1................ OLSSON J....... I have had the advantage of reading, in draft, the reasons for decision published by Gray J in this matter.  I agree with what he says and that the appeal must be dismissed.

  1. I desire merely to add a few additional comments.

  2. There can be no doubt that these crimes must be placed in the very serious category.  They involved the premeditated slaying of the appellant’s wife and her mother in the presence of the appellant’s three young children.  In the case of Mrs Esposito the appellant, over a short period of time, shot her in the groin, stomach and head.  He also struck her in the face and kicked her, as a prelude to killing her.

  3. Whilst the appellant was, no doubt, upset by his wife’s expressed intention to terminate the marriage, there can be no suggestion that, by reason of any psychiatric or even sudden emotional condition, he was labouring under a situation of diminished responsibility at the time.  The detailed arrangements for what he did and the execution of his plan on All Soul’s Day, when he knew that his wife and her mother would be at the cemetery, speak volumes for the deliberateness of his actions.  Those actions seem to have been simply the manifestation of anger and wounded pride.

  4. These callous murders must necessarily have attracted a commencement point for the calculation of a non parole period of the order of 28-30 years.  The abatement of this to allow for the appellant’s plea and any other mitigating factors was appropriate.

  5. Whilst it is true that, having regard to his present age, there is a possibility that the appellant may die in gaol, that cannot constitute a reason for reducing further the period which the horrific nature of these crimes demands be actually served.

7................ WICKS J.          I agree that this appeal be dismissed for the reasons given by Gray J.

8................ GRAY J.......................... The appellant pleaded guilty to the crimes of murder.  After imposing one mandatory sentence of life imprisonment, the learned sentencing Judge fixed a non-parole period of 21 years. 

  1. The appellant complains that the non-parole period was manifestly excessive. It was said that an inadequate discount was given for the early plea of guilty and that insufficient regard was had to the advanced age of the appellant and other mitigating factors.

  2. The victims of the crimes were Mary Esposito, the wife of the appellant, and Giuseppina Lopresti, his wife's mother.   The killings took place in the West Terrace Cemetery on All Souls' Day, 2nd November 1997.  Both women were at the cemetery to attend the graves of Mrs Esposito's father and grand-father who were respectively Mrs Lopresti's husband and father. 

  3. At the time of the crimes the appellant was aged 53 and Mrs Esposito was aged 39.  There were three children of the marriage, Melissa aged 16, Gianni, aged 14 and Paolo aged 13.  Mrs Lopresti, the children's grandmother, was aged 61. The children were at the cemetery and witnessed the killings.

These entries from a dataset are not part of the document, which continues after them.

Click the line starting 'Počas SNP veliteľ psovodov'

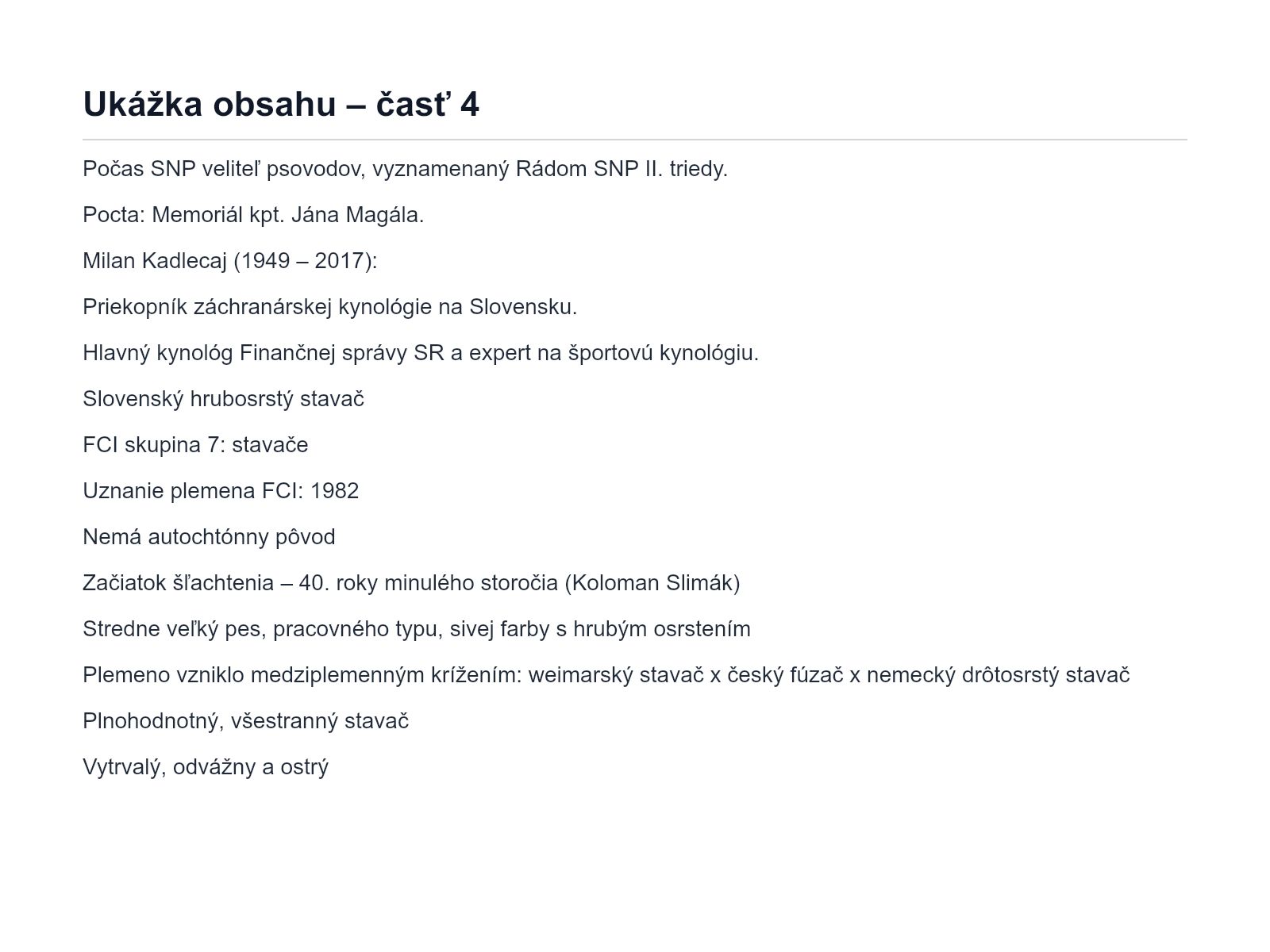[406, 169]
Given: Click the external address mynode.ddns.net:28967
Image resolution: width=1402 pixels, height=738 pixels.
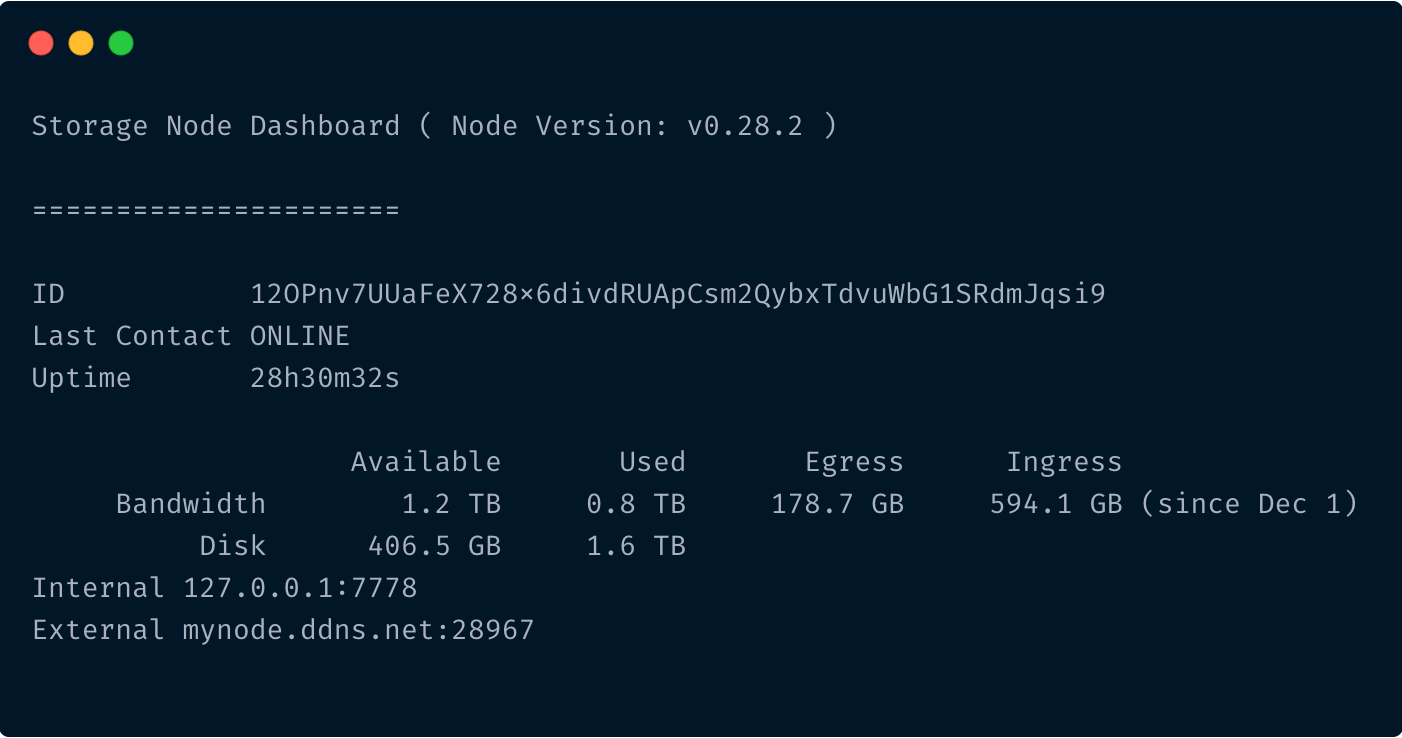Looking at the screenshot, I should [x=358, y=630].
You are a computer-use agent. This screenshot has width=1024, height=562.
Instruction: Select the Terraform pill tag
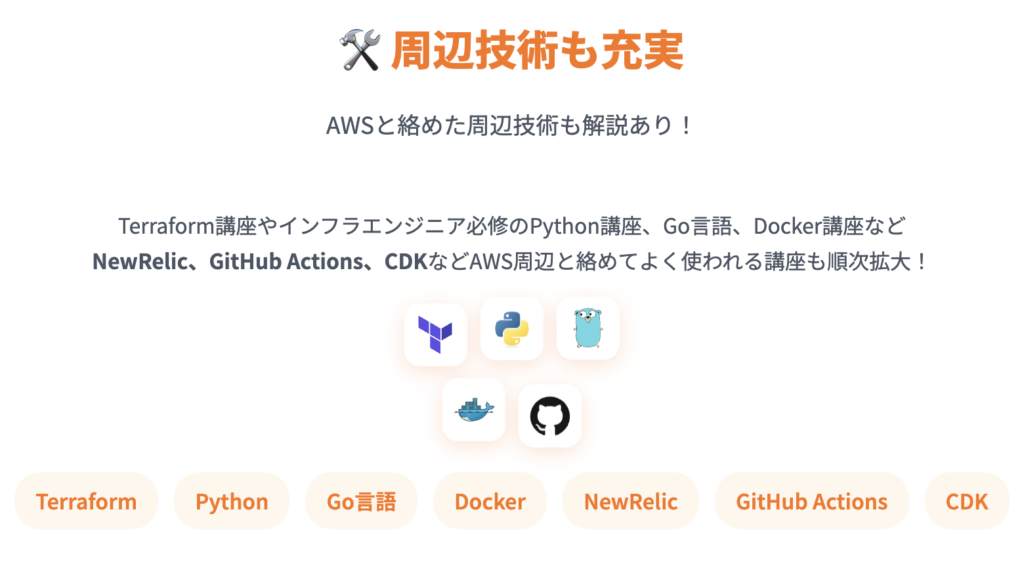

  4. The appellant came to Australia in 1956, then aged 12, from Naples, Italy.  He came with his parents and sister.  He attended school in Australia until aged 15, then left, and undertook odd job work including hotel work.  He returned to Italy, when  about 21, and served in the Italian Army.  By 1967 he had returned to Australia and had decided to work at Coober Pedy as an opal miner.  He continued in that occupation until his arrest.   In 1980, he married Mary. Apparently after a happy start to their marriage, trouble arose between the appellant and Mrs Esposito's brother Joe Lopresti.  By 1991 Mrs Esposito and the three children had returned to Adelaide to live at Trimmer Parade Seaton.  From time to time the appellant returned to Adelaide from Coober Pedy to visit his family. 

  5. Matrimonial disharmony had been ongoing. The appellant had a history of ill temper and violence towards Mrs Esposito.  His children had witnessed an occasion when she was threatened with a gun and another occasion when there was an attempted strangulation. She had previously been struck by the appellant.

  6. Matters worsened and in October 1997 Mrs Esposito, with the children, left the home at Trimmer Parade and moved to a nearby unit.  Mrs Esposito's solicitor wrote to the appellant advising that the marriage was at an end and seeking a financial and property settlement. 

  7. Upon receiving the letter, the appellant flew to Adelaide.  He stayed in motel accommodation for several days, obtained his gun and hired a car. This would all appear to be in preparation for the killings.

  8. The learned sentencing Judge accepted that the appellant became enraged and to some extent, deranged by reason of the matrimonial breakdown and the request for financial and property settlement.  Apparently he was most concerned that he might not see his children again and wished the marriage to continue. 

  9. On the morning of Sunday 2 November 1997, the appellant left the motel and drove in the hire car to the West Terrace Cemetery. He knew that his wife and family would be visiting the family graves to pay their respects.  He took with him his gun.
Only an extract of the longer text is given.